— Ах, вот что, это, оказывается, всерьез? — заговорил он ласковым, скрывавшим угрозу тоном. — Ради этого господина ты готова стерпеть, чтобы тебя побили? Ты, такая тонкая, умная, не станешь же ты уверять меня, что тебя и впрямь прельстил этот тип.
— Да что ты о нем знаешь? Ты его никогда не видел и даже не читал!
— Во-первых, читал. Во всяком случае, одну или две книги. Этого довольно, чтобы судить о его таланте. Потом, я видел его фотографии в газетах. И еще кое-что о нем слышал. Словом, получил довольно точное представление.
— А кто ты такой, чтобы о нем судить? — выкрикнула она с надрывом.
— Кто я? Марсиаль Англад. И я сужу о людях на основании тех представлений, которые мне внушили, когда мне было пять-шесть лет, они с тех пор не изменились. Я могу быть эгоистом, человеком легкомысленным, кем угодно. Но кто чего стоит, могу сказать тебе сразу, с первого взгляда, мне нет нужды справляться у других. Ты бы тоже могла разбираться в людях — даром, что ли, ты моя дочь. Ты не имеешь права ошибаться. Встретив такого вот Реми Вьерона, ты должна сразу сообразить, что это липа, туфта… А не влюбляться в шута горохового.
— Ты ему завидуешь! Ты всегда завидовал всем нашим друзьям!

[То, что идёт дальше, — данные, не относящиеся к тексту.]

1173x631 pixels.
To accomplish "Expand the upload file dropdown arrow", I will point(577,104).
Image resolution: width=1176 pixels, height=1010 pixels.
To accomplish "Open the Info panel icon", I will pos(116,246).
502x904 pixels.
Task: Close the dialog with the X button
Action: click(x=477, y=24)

— Было бы кому!.. Можно найти человеческие образчики и получше. Во всяком случае, получше тех ваших друзей, что я видел здесь… Священник, который надел сутану ради карьеры, потому что в бога он явно не верит… Стоит заговорить с ним о боге, и он на тебя и смотреть не желает… Встретив верующего, он готов на стенку лезть… Или, может, вспомним кучку паяцев, специализировавшихся на южноамериканской этнологии? Наглые паразиты, которые упиваются своими речами… А вы с Жан-Пьером тушуетесь перед ними — хотя они самые что ни на есть заурядные людишки, марионетки из породы всезнаек, от которых несет самодовольством и низкопоклонством. — Да, низкопоклонством перед модой, успехом, деньгами… Хорошие же вы оба простофили… — Марсиаль начал входить в раж, голос его гремел. — И это я-то завидую? Я в отчаянии, потому что мои дети ходят хвостом за этими паяцами… Вам с первого взгляда следовало бы понять, что они гроша ломаного не стоят. Судить о них с высоты Навайской башни в Сот-ан-Лабуре. То есть с огромной высоты. И держаться от них подальше. Иметь хоть каплю гордости…

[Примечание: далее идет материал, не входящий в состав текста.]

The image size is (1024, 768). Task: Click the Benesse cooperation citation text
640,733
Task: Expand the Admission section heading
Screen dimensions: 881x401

— И дружить с такими ничтожествами, как твой приятель Феликс… Это все, что ты нам мог предложить по части интересных знакомств. Немудрено, что нам пришлось искать чего-то другого.
— И ты нашла шарлатана, который на скорую руку состряпал для себя шикарную роль, да еще какую! Поставил сразу на двух лошадок — на маоизм и на аристократию. Ничего не скажешь, хитро придумано. Смесь как раз такая, чтобы морочить вам голову. В жанре блефа и фарса лучше и вправду не сочинишь.
— Подлец! — крикнула она.
Она была вне себя. Чувствовалось, что она способна сказать любое. Марсиаль был опьянен этой схваткой. До чего же приятно терзать друг друга в кругу семьи! Зубами, когтями. Кромсать насмерть!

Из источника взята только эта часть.